Abstract

With the aim of determining the ability of all-trans retinoic acid (ATRA) to improve prognosis in refractory and relapsed acute promyelocytic leukemia (APL), the data of 45 patients resistant to previous conventional chemotherapy or in first relapse were retrospectively reviewed. Thirty-seven patients presented with typical M3, five with variant form (M3v), and three with intermediate form. Seven patients died before any chemotherapy could be given. Thirty-five patients received one course of chemotherapy combining anthracyclines and cytarabine without (n = 22) or with ATRA (n = 13), according to different protocols. One elderly patient received only ATRA, and two patients received only low-dose cytarabine. Nine patients died within 4 weeks of relapse. A complete remission (CR) was achieved in 29 of the 38 patients retreated after first relapse or primary failure (76.3%, 95% CI: 60-89%). Among relapsed patients, four of five patients who had initially received ATRA therapy achieved a second CR when retreated by ATRA. The median second disease-free survival (DFS) was 23.3 months. Overall median survival was 7.8 months, with a 5-year survival rate of 29% (95% CI: 14-44%). Parameters found to be associated with decreased second CR rate were presence of hemorrhages and hemostatic disorder, and high levels of GGT at the time of relapse. Factors associated with short survival were WHO performance status > 1, high serum LDH levels, and coagulopathy at time of relapse.
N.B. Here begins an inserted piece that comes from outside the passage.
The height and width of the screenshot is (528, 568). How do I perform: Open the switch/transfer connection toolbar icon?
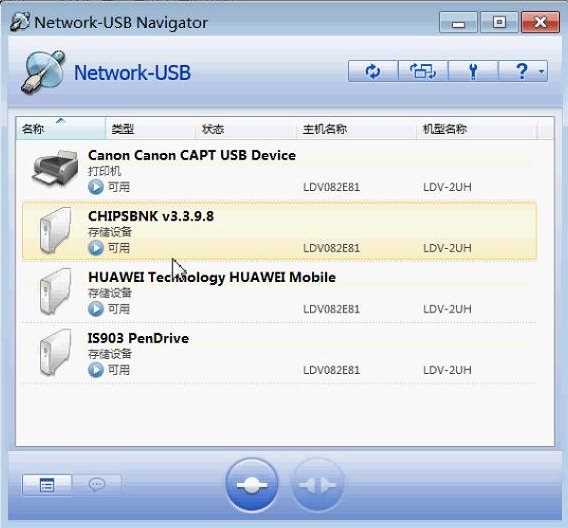pos(423,71)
Use of ATRA at time of relapse (n = 14) was significantly associated with higher CR rates (p = 0.008), longer DFS (median not reached versus 7.9 months; p = 0.05), and longer survival after first relapse (median 32.3 months versus 4.4 months; p = 0.003). In the multivariate analysis, the only factor predictive of poor prognosis for overall survival was the absence of ATRA therapy at relapse. We conclude that ATRA is effective in the treatment of relapsed or refractory APL and appears superior to chemotherapy alone.